■ WHAT IS NEEDED
Would you transcribe each entry precisely as it stands, setting aside any images?

■ INFORMATION GIVEN
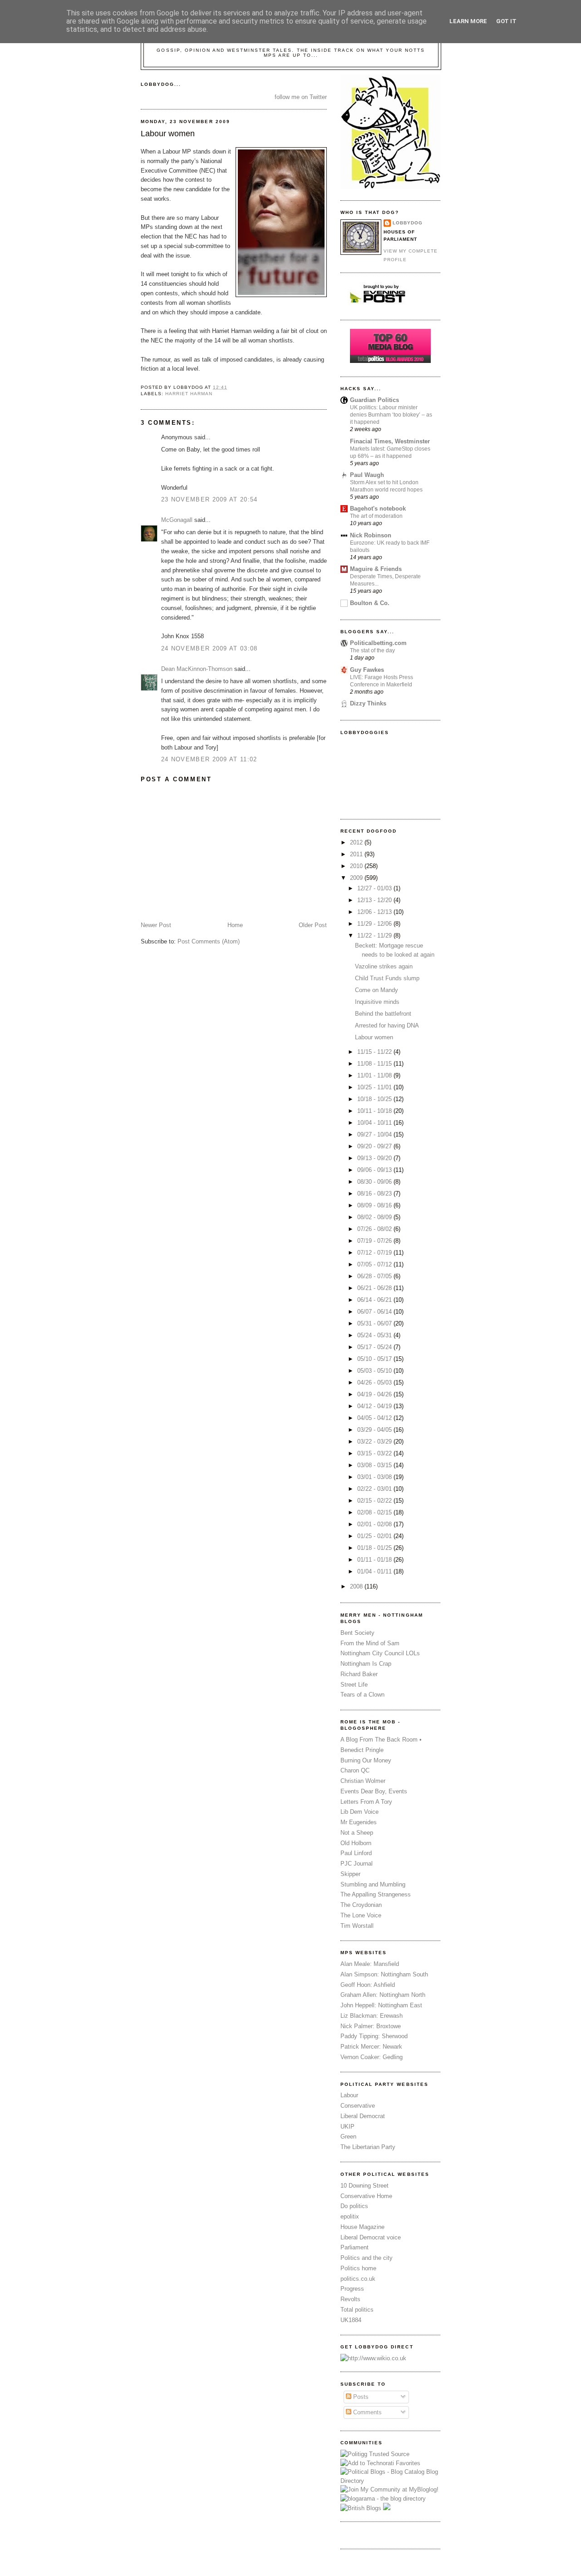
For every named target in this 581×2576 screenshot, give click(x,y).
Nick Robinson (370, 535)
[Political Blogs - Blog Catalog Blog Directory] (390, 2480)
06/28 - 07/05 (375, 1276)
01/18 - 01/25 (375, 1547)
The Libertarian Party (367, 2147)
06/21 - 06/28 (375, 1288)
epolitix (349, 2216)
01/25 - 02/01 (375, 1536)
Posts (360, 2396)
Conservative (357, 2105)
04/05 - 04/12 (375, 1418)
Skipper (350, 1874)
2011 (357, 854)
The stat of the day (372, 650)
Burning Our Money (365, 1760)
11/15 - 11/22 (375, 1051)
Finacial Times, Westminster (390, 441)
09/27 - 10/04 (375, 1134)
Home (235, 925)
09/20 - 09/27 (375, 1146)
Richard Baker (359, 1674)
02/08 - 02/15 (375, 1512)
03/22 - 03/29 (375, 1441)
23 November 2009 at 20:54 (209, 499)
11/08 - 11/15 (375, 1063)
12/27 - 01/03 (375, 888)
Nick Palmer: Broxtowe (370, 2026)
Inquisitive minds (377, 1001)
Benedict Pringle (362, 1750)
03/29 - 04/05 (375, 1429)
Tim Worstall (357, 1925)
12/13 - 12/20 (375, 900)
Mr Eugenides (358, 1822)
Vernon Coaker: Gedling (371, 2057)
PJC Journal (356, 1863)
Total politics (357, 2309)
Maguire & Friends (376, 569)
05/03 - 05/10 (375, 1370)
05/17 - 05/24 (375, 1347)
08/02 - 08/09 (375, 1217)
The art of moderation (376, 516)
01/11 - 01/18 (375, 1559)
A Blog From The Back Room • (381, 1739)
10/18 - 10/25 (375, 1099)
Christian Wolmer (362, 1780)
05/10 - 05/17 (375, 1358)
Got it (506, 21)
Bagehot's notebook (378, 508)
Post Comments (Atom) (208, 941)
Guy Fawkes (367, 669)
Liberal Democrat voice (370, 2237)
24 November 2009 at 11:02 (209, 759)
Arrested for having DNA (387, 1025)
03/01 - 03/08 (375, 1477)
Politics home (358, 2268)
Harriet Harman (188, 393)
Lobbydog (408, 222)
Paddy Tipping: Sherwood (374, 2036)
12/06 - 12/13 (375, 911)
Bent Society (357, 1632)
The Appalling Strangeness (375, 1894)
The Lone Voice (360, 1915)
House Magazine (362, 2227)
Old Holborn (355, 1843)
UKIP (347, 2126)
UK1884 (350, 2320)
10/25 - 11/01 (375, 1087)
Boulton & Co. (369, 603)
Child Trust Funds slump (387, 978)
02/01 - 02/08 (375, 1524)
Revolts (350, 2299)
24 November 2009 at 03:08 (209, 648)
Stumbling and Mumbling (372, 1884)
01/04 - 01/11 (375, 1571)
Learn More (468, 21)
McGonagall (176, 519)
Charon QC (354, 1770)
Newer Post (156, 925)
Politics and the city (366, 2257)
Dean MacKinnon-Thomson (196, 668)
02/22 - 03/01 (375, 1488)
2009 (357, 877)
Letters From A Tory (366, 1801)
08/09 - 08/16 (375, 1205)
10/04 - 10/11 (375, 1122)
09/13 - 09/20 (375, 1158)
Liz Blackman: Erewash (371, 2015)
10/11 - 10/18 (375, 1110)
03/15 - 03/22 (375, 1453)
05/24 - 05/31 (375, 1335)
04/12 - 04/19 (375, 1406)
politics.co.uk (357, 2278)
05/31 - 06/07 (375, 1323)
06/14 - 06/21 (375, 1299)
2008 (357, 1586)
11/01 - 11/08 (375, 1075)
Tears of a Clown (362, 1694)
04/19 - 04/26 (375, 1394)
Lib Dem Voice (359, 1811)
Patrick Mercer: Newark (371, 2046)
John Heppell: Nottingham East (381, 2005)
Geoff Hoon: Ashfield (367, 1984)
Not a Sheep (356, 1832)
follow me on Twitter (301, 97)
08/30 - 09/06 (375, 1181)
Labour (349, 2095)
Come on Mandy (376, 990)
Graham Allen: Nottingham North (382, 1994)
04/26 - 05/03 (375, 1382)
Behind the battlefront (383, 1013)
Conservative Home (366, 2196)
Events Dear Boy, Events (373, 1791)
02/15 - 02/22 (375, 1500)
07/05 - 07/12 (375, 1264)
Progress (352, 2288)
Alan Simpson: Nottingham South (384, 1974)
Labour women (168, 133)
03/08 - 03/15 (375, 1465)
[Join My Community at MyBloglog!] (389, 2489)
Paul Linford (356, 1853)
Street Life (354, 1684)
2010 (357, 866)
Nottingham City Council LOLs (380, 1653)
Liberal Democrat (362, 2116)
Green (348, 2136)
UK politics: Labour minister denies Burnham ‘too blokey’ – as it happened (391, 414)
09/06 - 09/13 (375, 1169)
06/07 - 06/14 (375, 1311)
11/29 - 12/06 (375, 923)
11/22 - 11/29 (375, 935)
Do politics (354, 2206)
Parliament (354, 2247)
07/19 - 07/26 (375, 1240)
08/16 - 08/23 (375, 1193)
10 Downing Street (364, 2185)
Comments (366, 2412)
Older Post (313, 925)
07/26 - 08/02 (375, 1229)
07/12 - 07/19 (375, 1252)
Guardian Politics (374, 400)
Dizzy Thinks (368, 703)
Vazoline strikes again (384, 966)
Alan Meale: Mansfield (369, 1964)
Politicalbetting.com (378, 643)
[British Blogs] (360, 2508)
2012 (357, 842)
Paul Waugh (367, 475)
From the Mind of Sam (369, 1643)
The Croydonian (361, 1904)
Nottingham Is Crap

■ ANSWER
For every named target in this 581×2576 screenshot, give click(x,y).
Nick Robinson (370, 535)
[Political Blogs - Blog Catalog Blog Directory] (390, 2480)
06/28 - 07/05 (375, 1276)
01/18 - 01/25 (375, 1547)
The Libertarian Party (367, 2147)
06/21 - 06/28 (375, 1288)
epolitix (349, 2216)
01/25 - 02/01 (375, 1536)
Posts (360, 2396)
Conservative (357, 2105)
04/05 - 04/12 (375, 1418)
Skipper (350, 1874)
2011 (357, 854)
The stat of the day (372, 650)
Burning Our Money (365, 1760)
11/15 - 11/22 (375, 1051)
Finacial Times, Westminster (390, 441)
09/27 - 10/04 (375, 1134)
Home (235, 925)
09/20 - 09/27 (375, 1146)
Richard Baker (359, 1674)
02/08 - 02/15 (375, 1512)
03/22 - 03/29 (375, 1441)
23 November 2009 at 20:54 (209, 499)
11/08 - 11/15 (375, 1063)
12/27 - 01/03 (375, 888)
Nick Palmer: Broxtowe (370, 2026)
Inquisitive minds (377, 1001)
Benedict Pringle (362, 1750)
03/29 - 04/05 (375, 1429)
Tim Worstall (357, 1925)
12/13 - 12/20 (375, 900)
Mr Eugenides (358, 1822)
Vernon Coaker: Gedling (371, 2057)
PJC Journal (356, 1863)
Total politics (357, 2309)
Maguire & Friends (376, 569)
05/03 - 05/10 (375, 1370)
05/17 - 05/24 (375, 1347)
08/02 - 08/09 (375, 1217)
The art of moderation (376, 516)
01/11 - 01/18 (375, 1559)
A Blog From The Back Room • (381, 1739)
10/18 - 10/25 (375, 1099)
Christian Wolmer (362, 1780)
05/10 - 05/17 (375, 1358)
Got it (506, 21)
Bagehot's notebook (378, 508)
Post Comments (Atom) (208, 941)
Guy Fawkes (367, 669)
Liberal Democrat voice (370, 2237)
24 November 2009 at 11:02 (209, 759)
Arrested for having DNA (387, 1025)
03/01 - 03/08 (375, 1477)
Politics home (358, 2268)
Harriet Harman (188, 393)
Lobbydog (408, 222)
Paddy Tipping: Sherwood (374, 2036)
12/06 - 12/13 (375, 911)
Bent Society (357, 1632)
The Appalling Strangeness (375, 1894)
The Lone Voice (360, 1915)
House Magazine (362, 2227)
Old Holborn (355, 1843)
UKIP (347, 2126)
UK1884 (350, 2320)
10/25 - 11/01 (375, 1087)
Boulton & Co. (369, 603)
Child Trust Funds slump (387, 978)
02/01 - 02/08 (375, 1524)
Revolts (350, 2299)
24 November 2009 at 03:08 (209, 648)
Stumbling and Mumbling (372, 1884)
01/04 - 01/11 (375, 1571)
Learn More (468, 21)
McGonagall (176, 519)
Charon QC (354, 1770)
Newer Post (156, 925)
Politics and the city (366, 2257)
Dean MacKinnon-Thomson (196, 668)
02/22 - 03/01 (375, 1488)
2009 (357, 877)
Letters From A Tory (366, 1801)
08/09 - 08/16 (375, 1205)
10/04 - 10/11 (375, 1122)
09/13 - 09/20 (375, 1158)
Liz Blackman: Erewash (371, 2015)
10/11 - 10/18 (375, 1110)
03/15 - 03/22 (375, 1453)
05/24 - 05/31 (375, 1335)
04/12 - 04/19 (375, 1406)
politics.co.uk (357, 2278)
05/31 - 06/07 (375, 1323)
06/14 - 06/21 (375, 1299)
2008 (357, 1586)
11/01 - 11/08 (375, 1075)
Tears of a Clown (362, 1694)
04/19 - 04/26 (375, 1394)
Lib Dem Voice (359, 1811)
Patrick Mercer: Newark (371, 2046)
John Heppell: Nottingham East (381, 2005)
Geoff Hoon: Ashfield (367, 1984)
Not a Sheep (356, 1832)
follow me on Twitter (301, 97)
08/30 - 09/06 (375, 1181)
Labour (349, 2095)
Come on Mandy (376, 990)
Graham Allen: Nottingham North (382, 1994)
04/26 - 05/03 (375, 1382)
Behind the battlefront (383, 1013)
Conservative Home (366, 2196)
Events Dear Boy, Events (373, 1791)
02/15 - 02/22 (375, 1500)
07/05 - 07/12 (375, 1264)
Progress (352, 2288)
Alan Simpson: Nottingham South (384, 1974)
Labour women (168, 133)
03/08 - 03/15 (375, 1465)
[Join My Community at MyBloglog!] (389, 2489)
Paul Linford (356, 1853)
Street Life (354, 1684)
2010 (357, 866)
Nottingham City Council LOLs (380, 1653)
Liberal Democrat (362, 2116)
Green (348, 2136)
UK politics: Labour minister denies Burnham ‘too blokey’ – as it happened (391, 414)
09/06 - 09/13 (375, 1169)
06/07 - 06/14 (375, 1311)
11/29 - 12/06 (375, 923)
11/22 - 11/29 (375, 935)
Do politics (354, 2206)
Parliament (354, 2247)
07/19 - 07/26 (375, 1240)
08/16 - 08/23 (375, 1193)
10 Downing Street (364, 2185)
Comments (366, 2412)
Older Post (313, 925)
07/26 - 08/02 (375, 1229)
07/12 - 07/19 (375, 1252)
Guardian Politics (374, 400)
Dizzy Thinks (368, 703)
Vazoline strikes again (384, 966)
Alan Meale: Mansfield (369, 1964)
Politicalbetting.com (378, 643)
[British Blogs] (360, 2508)
2012 (357, 842)
Paul Waugh (367, 475)
From the Mind of Sam (369, 1643)
The Croydonian (361, 1904)
Nottingham Is Crap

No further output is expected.